Now a senior physics major finishing a dual-degree engineering program, Shah was impressed
that "Hal and Marian are active community workers. One Sunday I accompanied them to
the Unitarian church near Skidmore and was mesmerized by the warm and welcoming embrace
of churchgoers." He says, "Americans are not afraid to learn and embrace foreign cultures.
I found a home away from home."
Over the years, Bigelow says, "I've seen a huge difference in Ebrahim-he's more confident and outgoing now. He's even taken bus trips on his own, to places he wanted to see."
Also paired with the Bigelows is sophomore Dingping Wang, who says having dinner with the Bigelows, including their son and his wife, was among her favorite events so far. "My host mom made ham, and I brought traditional Chinese moon cake and jasmine tea." She says through Bigelow's encouragement, "I became more independent and less homesick."

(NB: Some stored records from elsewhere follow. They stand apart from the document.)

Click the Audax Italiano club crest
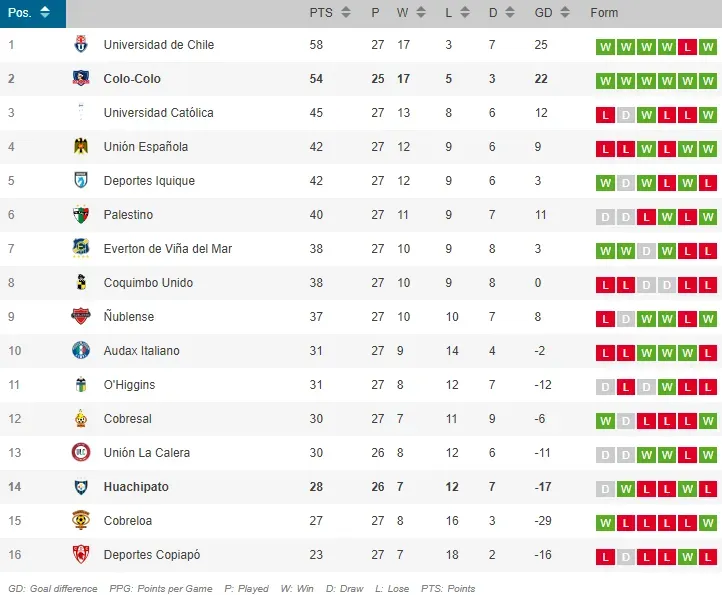The image size is (722, 595). click(81, 351)
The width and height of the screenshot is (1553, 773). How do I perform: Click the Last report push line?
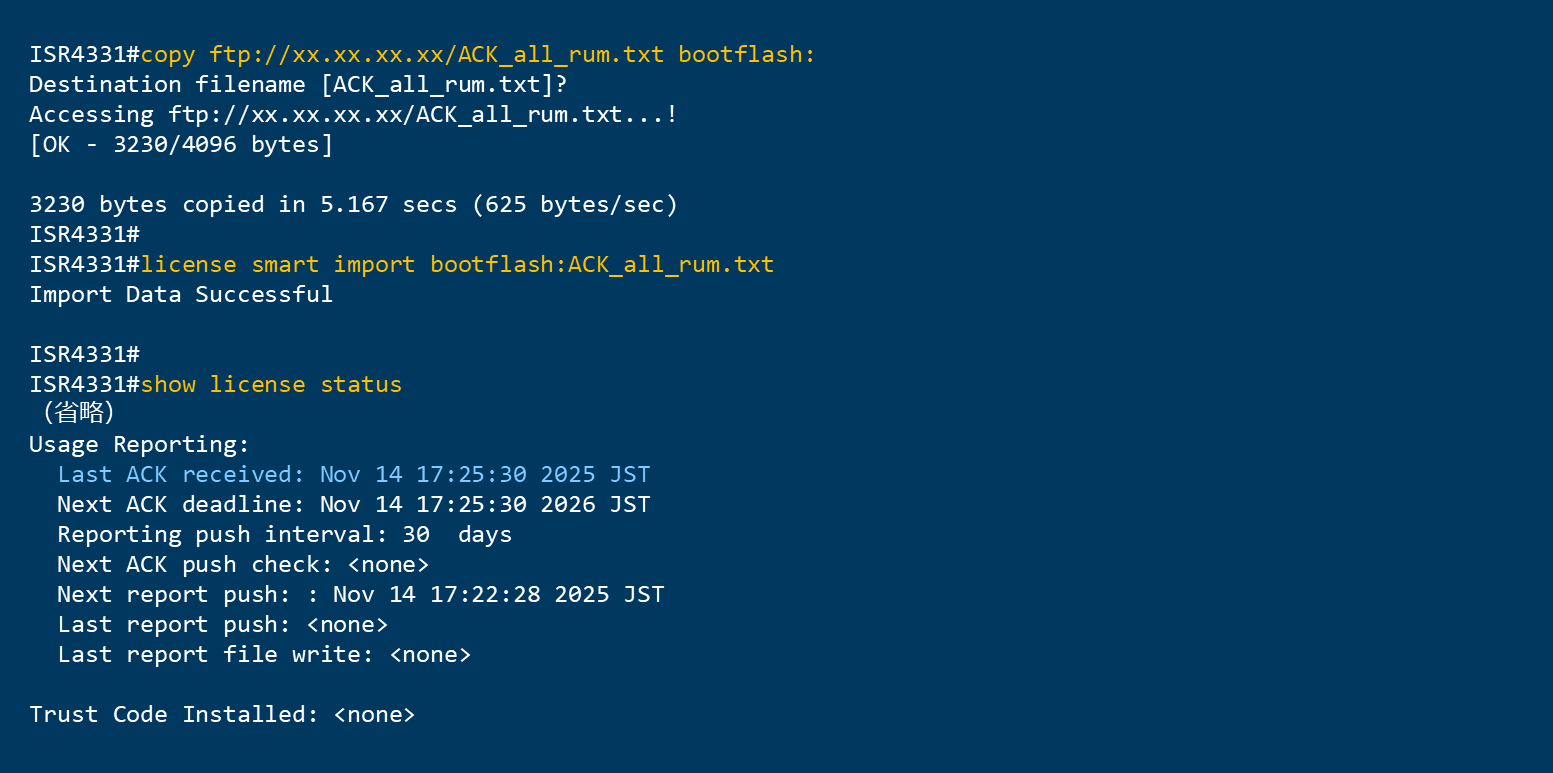222,624
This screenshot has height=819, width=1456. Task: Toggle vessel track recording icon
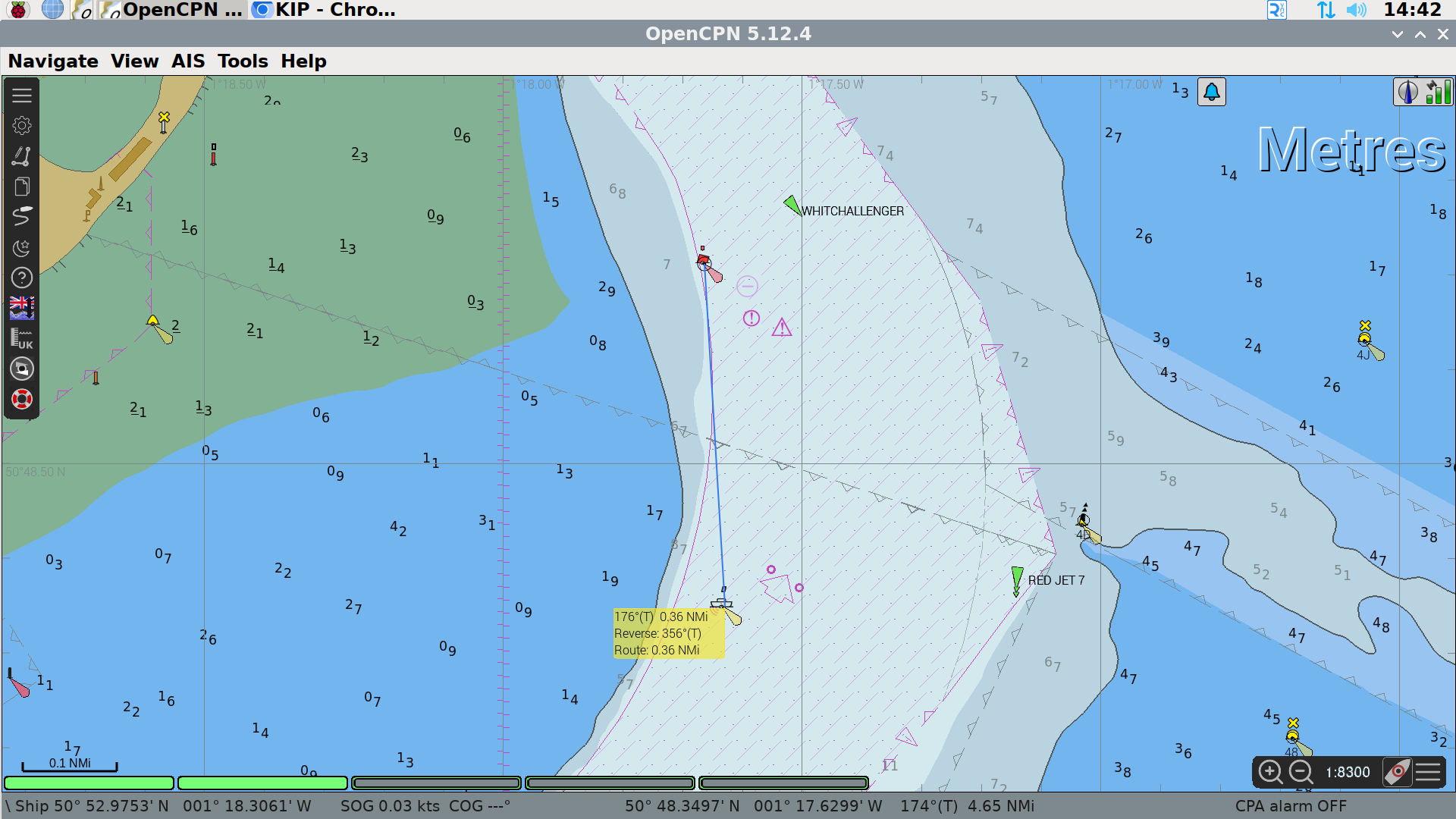pyautogui.click(x=22, y=217)
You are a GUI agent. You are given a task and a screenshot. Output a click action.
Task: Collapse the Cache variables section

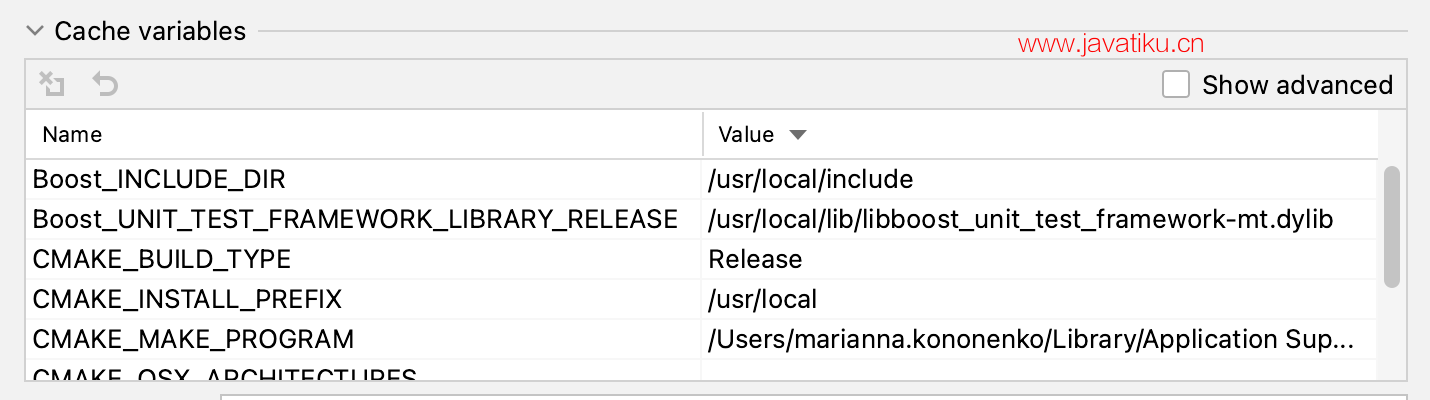(35, 31)

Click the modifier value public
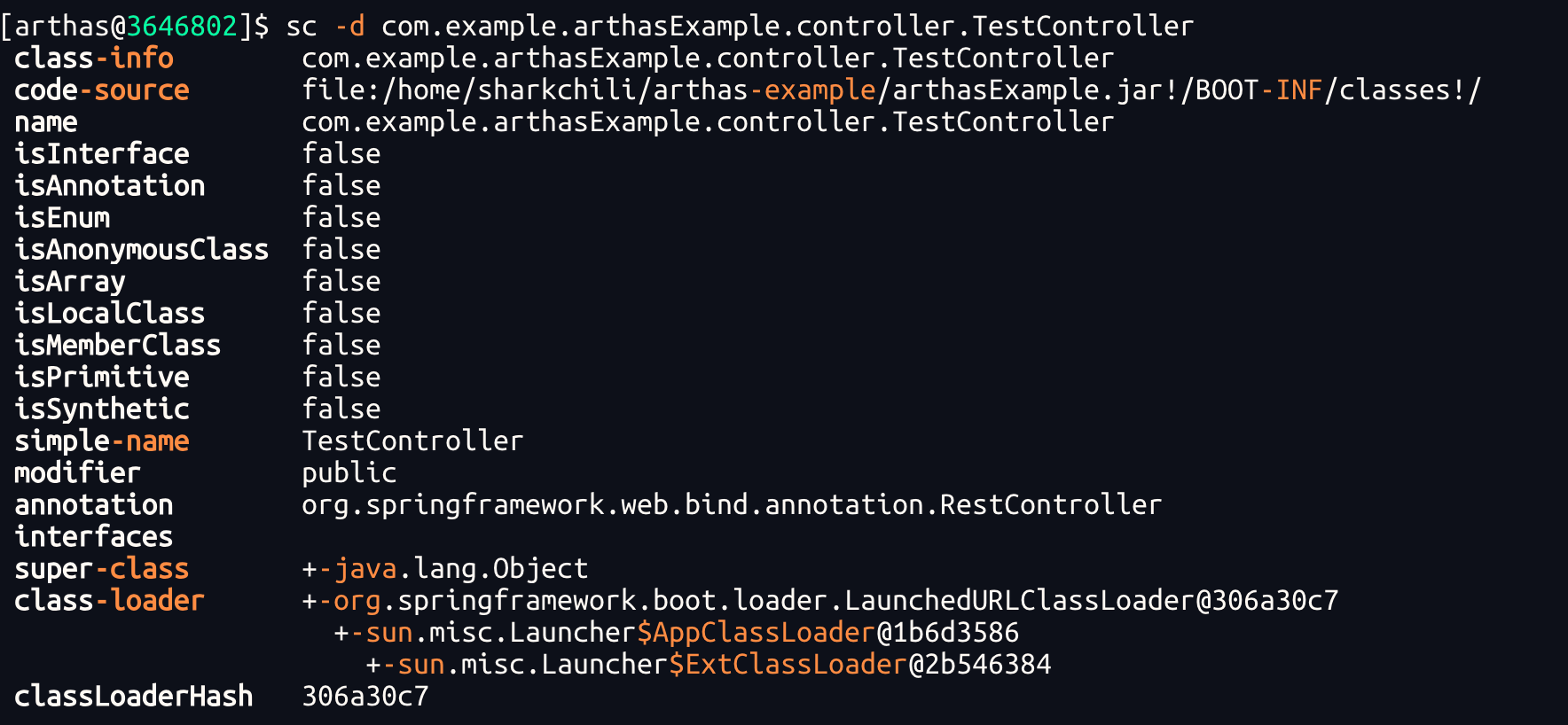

Many host families bring their students home for big holidays when domestic students leave campus. Sue Towne says that adding her students, and several of their friends, to her own friends and family for Thanksgiving "was an experience to behold. The house was a cacophony of joy, laughter, serious discussion, raucous debate, and personal stories. Afterward our family said they hoped they could join in again next year!"
She reflects, "I've learned so much in every interaction with these remarkable students. I hope all the other Skidmore students are learning from them too. I wish our kids had had such a large and interesting group of international students when they were in college."